Life

Photo courtesy of Jamie Kenney

People Call My Son Brave & I'm Already Over It

My son came into the world with a pissed off scream and eyes wide open. The first picture I have of him shows him bloody and grasping at the doctor's face mask, which is a pretty good representation of this side of his personality. So when people call my son brave, they're not lying. He took his first steps when he was 8 months old, and seemed to always have a bump on his head until he was about 2, on account of constantly taking a spill while exploring someplace new. He's been climbing to the top of the jungle gym since he was a toddler, often to the horror of other parents. He's bold, assertive, and insistent.

I'm not saying this to boast or smugly pretend to be irritated, of course, but rather to prove that I don't think the people who are calling him brave are annoying or obnoxious. Their observation is accurate (if I do say so myself), not to mention appreciated! Bravery is a virtue to which we should all aspire, and I think it's a lovely compliment. Individual instances of people saying something nice aren't my issue.

My son is also flamboyantly dramatic. He'll look at the magnolia tree blossoming in our yard, clap his hands together next to his cheek and exuberantly declare "Oh mommy! Look at the beautiful pink flowers!" His expressions and hand gestures look exaggerated but come to him very naturally. Up until kindergarten he loved to wear princesses dresses and pink. He loved the Tinkerbell movies and My Little Pony. He doesn't anymore, at least he pretends he doesn't.

Photo courtesy of Jamie Kenney

My son is extremely sensitive, and will cry at the drop of a hat. The other day he cried because his stuffed animal was "too cute," you guys. Up until recently he would be comforted by a hug when he was upset or overwhelmed. Lately, however, he usually just wants to be left alone. He doesn't want anyone to see him cry.

My daughter is every bit as adventurous and brave as my son is. Yet I think the only people who have ever called her "brave" are me and my husband.
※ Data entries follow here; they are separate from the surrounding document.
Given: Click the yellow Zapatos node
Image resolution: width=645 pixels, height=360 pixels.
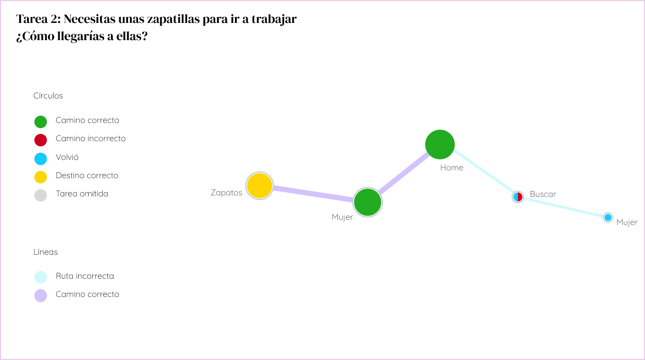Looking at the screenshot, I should tap(259, 185).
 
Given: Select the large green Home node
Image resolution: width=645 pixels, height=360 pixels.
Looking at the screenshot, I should tap(440, 144).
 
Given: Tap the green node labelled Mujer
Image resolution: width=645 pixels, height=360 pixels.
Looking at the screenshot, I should tap(368, 202).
I love his good-humored drama and sensitivity as much as I love his bravery. They are as much a part of him as his adventurous spirit. But no one ever compliments the fact that he sometimes talks like a silver-screen ingenue from the 1930s. Some people might find his sentimentality endearing, but those people are getting fewer and fewer the older he gets and, instead, are being replaced with people who tolerate his emotional nature before telling him to calm down.
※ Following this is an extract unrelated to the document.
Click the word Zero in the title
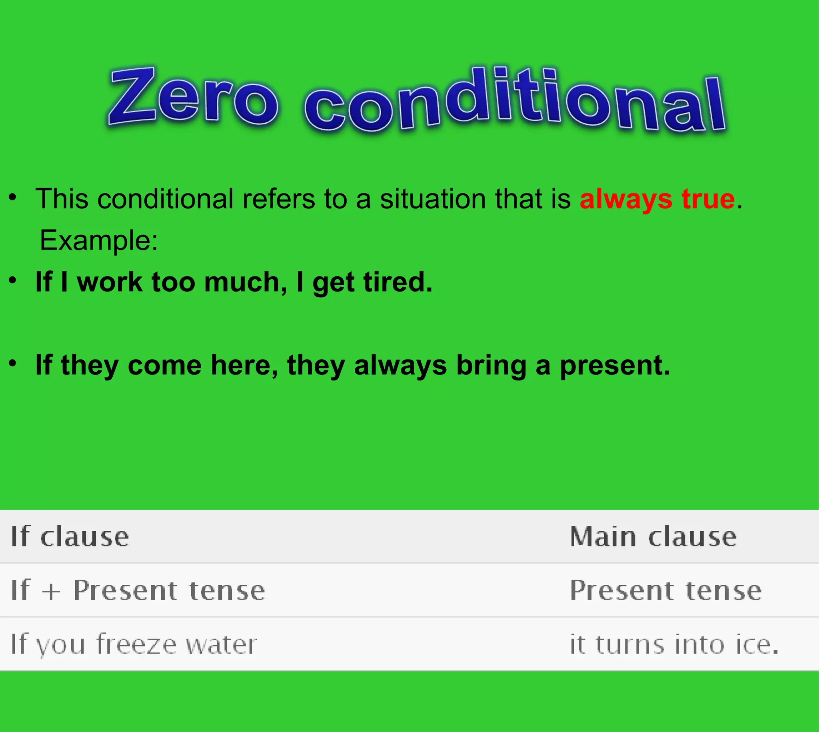coord(193,96)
My daughter is every bit as adventurous and brave as my son is. Yet I think the only people who have ever called her "brave" are me and my husband. If this aspect of her personality is ever commented on it's dubbed "spunky" or "feisty" or "sassy" (which, incidentally, is the same descriptor she gets when she's not being compliant). She's not quite as sensitive as my son is, but she also feels big — even for a toddler — and her emotions are indulged far more, and not just because of her age. People fawn over how loving and sweet she is.

I don't think people mean to highlight my son's bravery and dismiss his empathy.

The most common compliment she (and, indeed, I think most little girls) get is "pretty" or "beautiful."

And I'm not complaining about any of this, either! The people who tell her she's a doll are also not wrong! Neither are they doing anything annoying or malicious. But, as with my son, they're only encouraging certain aspects of her personality while completely overlooking other, equally prevalent and equally noble qualities. And, the truth is, what is encouraged in each of them is often based on their gender.

Photo courtesy of Jamie Kenney

I don't think people mean to highlight my son's bravery and dismiss his empathy. I don't think they mean to highlight my daughter's looks and downplay her personality. In fact, I don't think they even know they do it. Hell, I'm sure I do it at times, too! But it happens and that undeniable fact makes me sad. Because the world needs sensitive boys and brave girls (or, more accurately, boys who are confident in their sensitivity and girls who are assertively brave). Gender is often used as a dismissive shorthand, like: "This person, whom I perceive to be male/female will demonstrate qualities X, Y, and Z, as we expect they should." But when something falls outside those guidelines, it's ignored or, worse, discouraged.

I know not everyone in the world is going to see my children for all their nuance and quirks. Frankly it would be weird if they did, and I'm not asking that people do. But it's disappointing that, because of gender expectations, only certain aspects of them will be seen at all by the world at large. As such, other traits may diminish, or stagnate, or even be repressed. I'm already seeing that in my brave boy.

So, thank you, and yes, my son is brave. But let me tell you how compassionate, sweet, and silly he is, too.